Set exercise — Copy every entry line word for word, from the line that contains "This screenshot has height=287, width=1568." down to the line that contains "Looking at the screenshot, I should point(82,321).", with both of those lines included.

──────── Source records ────────

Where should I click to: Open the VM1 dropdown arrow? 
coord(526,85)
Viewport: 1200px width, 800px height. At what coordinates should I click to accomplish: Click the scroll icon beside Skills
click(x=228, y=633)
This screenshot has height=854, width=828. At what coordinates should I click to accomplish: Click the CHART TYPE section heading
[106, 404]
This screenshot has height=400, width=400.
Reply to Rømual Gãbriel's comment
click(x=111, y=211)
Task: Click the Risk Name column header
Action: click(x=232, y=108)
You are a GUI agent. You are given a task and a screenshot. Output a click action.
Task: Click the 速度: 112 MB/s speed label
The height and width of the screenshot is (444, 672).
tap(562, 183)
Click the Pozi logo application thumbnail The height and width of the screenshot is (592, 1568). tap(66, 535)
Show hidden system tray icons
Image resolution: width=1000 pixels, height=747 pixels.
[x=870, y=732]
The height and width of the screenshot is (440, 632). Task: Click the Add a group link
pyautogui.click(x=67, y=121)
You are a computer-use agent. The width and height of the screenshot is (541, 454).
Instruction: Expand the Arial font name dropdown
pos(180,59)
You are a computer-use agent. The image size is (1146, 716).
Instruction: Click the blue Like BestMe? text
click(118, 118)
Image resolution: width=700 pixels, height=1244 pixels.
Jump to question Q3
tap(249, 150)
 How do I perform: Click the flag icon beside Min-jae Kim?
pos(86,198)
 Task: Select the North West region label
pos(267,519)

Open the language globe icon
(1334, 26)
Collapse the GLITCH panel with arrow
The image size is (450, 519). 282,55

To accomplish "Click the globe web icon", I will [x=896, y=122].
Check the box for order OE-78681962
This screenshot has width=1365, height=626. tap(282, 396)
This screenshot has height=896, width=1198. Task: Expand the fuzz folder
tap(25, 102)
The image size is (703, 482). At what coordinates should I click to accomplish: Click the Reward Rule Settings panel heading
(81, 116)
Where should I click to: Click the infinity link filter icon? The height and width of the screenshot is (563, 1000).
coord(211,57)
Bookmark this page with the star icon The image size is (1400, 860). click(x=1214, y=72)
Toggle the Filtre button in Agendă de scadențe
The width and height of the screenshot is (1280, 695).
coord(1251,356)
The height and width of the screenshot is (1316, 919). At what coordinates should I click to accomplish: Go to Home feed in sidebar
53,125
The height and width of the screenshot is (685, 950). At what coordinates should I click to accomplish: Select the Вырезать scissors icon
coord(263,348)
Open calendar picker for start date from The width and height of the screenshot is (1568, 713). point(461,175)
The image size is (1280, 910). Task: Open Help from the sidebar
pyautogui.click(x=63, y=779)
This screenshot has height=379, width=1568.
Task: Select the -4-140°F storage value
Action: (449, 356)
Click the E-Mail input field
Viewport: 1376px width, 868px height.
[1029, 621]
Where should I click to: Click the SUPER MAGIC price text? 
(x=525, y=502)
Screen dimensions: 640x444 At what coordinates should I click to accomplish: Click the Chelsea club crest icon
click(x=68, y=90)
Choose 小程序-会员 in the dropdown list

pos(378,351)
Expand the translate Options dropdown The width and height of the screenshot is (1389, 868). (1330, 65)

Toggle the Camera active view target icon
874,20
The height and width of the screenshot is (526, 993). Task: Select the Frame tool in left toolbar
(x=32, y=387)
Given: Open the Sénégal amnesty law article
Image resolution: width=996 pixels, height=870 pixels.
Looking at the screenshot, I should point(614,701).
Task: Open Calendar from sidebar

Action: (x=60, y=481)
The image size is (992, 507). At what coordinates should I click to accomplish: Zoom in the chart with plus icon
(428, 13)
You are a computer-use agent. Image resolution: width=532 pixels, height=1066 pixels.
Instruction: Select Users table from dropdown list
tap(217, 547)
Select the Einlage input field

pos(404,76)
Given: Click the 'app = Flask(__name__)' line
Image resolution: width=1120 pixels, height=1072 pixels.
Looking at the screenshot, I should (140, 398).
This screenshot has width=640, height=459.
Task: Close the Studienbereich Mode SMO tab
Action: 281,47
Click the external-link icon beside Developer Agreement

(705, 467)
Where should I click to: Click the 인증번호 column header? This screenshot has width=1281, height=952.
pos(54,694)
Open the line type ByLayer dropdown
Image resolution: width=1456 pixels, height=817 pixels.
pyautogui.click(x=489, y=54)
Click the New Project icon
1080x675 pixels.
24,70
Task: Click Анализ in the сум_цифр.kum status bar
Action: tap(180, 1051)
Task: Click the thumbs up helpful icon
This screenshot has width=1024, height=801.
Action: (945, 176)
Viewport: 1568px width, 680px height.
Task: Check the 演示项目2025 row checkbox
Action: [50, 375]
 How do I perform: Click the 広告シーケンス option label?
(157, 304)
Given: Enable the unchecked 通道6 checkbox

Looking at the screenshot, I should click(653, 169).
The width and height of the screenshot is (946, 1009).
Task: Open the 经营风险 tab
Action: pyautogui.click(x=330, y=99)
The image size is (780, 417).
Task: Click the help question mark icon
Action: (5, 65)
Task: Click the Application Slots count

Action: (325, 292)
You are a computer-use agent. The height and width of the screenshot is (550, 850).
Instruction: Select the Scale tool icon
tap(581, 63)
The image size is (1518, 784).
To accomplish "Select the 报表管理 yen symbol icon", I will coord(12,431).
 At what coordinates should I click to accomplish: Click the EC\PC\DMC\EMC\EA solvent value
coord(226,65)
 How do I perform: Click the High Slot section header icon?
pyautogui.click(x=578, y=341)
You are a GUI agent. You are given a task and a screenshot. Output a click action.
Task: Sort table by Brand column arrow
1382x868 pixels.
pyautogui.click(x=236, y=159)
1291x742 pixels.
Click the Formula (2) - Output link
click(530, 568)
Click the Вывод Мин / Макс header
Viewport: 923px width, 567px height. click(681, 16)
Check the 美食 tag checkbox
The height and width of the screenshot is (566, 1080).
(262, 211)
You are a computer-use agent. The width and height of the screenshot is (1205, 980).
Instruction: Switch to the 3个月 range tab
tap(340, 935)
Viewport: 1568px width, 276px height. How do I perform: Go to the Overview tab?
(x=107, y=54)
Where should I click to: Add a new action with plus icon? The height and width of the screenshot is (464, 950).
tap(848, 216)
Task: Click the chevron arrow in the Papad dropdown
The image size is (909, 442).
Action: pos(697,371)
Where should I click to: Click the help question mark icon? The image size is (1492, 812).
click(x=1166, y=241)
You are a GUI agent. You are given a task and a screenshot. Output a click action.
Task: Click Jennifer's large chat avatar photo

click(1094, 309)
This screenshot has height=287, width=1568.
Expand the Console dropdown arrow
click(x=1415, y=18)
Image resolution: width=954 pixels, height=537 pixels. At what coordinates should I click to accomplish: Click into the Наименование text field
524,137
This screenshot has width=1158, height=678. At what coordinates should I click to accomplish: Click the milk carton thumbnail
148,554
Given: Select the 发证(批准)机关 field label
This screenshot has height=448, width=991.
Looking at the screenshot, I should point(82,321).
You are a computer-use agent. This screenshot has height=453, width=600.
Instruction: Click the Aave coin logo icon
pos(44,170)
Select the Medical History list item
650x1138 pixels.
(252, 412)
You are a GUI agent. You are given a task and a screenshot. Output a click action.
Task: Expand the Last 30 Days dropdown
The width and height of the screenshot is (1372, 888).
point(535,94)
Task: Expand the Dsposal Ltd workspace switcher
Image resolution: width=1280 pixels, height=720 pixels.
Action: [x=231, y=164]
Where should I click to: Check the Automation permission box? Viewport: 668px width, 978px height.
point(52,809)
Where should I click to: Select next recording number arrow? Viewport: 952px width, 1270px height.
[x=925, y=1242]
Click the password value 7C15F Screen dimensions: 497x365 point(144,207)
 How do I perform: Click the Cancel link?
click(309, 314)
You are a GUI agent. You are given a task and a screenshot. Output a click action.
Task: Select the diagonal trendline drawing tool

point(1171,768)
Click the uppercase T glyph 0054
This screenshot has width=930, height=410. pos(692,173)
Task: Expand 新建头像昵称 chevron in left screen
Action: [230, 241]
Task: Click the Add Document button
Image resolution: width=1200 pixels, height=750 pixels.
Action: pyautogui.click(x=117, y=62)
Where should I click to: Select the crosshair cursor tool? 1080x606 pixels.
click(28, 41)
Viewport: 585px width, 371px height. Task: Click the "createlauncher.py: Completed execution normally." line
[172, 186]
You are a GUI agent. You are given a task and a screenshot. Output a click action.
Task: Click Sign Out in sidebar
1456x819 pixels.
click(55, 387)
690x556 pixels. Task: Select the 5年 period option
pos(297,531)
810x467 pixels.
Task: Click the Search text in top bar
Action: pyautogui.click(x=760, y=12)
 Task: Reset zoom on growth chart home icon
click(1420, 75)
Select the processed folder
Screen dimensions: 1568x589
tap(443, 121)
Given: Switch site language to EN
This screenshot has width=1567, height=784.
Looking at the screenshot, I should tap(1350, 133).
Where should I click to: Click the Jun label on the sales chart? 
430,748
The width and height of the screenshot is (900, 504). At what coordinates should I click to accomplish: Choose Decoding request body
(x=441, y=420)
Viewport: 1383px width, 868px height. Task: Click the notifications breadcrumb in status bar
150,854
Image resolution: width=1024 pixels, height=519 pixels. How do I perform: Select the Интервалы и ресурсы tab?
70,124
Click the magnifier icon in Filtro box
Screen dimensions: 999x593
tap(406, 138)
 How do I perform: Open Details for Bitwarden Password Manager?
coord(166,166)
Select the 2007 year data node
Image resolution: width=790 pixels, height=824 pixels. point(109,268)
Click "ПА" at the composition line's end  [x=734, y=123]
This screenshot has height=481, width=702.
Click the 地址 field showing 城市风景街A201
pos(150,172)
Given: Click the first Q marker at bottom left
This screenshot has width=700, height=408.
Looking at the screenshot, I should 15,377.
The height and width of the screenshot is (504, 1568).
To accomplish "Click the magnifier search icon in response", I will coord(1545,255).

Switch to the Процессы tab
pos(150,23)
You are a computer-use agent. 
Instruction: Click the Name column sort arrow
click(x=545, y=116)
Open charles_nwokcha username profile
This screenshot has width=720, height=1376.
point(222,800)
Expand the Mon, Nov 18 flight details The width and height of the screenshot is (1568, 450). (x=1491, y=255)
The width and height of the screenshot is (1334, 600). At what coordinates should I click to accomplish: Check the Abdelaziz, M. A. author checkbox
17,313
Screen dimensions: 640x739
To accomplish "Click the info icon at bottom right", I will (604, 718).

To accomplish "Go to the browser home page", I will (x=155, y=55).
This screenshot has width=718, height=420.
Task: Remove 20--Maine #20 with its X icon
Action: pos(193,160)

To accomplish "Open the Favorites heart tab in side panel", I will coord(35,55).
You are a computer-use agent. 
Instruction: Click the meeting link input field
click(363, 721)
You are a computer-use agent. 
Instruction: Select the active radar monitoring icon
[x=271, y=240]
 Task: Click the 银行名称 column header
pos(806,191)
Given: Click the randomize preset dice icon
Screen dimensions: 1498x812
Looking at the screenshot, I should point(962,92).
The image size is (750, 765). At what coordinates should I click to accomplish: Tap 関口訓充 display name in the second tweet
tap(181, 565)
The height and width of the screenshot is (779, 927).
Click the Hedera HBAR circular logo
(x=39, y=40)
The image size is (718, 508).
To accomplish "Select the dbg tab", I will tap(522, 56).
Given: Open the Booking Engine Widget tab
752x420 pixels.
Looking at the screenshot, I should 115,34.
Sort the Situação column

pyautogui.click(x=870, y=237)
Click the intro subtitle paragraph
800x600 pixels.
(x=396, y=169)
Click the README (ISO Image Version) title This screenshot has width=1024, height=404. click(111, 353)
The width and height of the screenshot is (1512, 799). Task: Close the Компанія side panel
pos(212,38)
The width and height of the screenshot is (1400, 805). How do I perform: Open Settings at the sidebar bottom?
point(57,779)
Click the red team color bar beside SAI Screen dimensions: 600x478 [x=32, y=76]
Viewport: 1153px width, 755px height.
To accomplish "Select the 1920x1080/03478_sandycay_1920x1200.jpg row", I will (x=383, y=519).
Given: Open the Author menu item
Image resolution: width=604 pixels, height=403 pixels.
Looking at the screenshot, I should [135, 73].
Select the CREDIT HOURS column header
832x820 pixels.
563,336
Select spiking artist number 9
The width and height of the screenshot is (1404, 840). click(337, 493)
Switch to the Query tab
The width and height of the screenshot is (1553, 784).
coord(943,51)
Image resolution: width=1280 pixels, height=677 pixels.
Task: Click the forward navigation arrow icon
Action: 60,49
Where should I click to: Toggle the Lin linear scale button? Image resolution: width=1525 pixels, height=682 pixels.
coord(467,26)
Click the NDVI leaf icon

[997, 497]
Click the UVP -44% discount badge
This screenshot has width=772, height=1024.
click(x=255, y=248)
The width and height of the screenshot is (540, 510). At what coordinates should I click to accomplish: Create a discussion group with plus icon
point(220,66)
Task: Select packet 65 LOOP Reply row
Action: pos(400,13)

────────

Solution —
This screenshot has height=287, width=1568.
Expand the Console dropdown arrow
click(x=1415, y=18)
Image resolution: width=954 pixels, height=537 pixels. At what coordinates should I click to accomplish: Click into the Наименование text field
524,137
This screenshot has width=1158, height=678. At what coordinates should I click to accomplish: Click the milk carton thumbnail
148,554
Given: Select the 发证(批准)机关 field label
This screenshot has height=448, width=991.
Looking at the screenshot, I should point(82,321).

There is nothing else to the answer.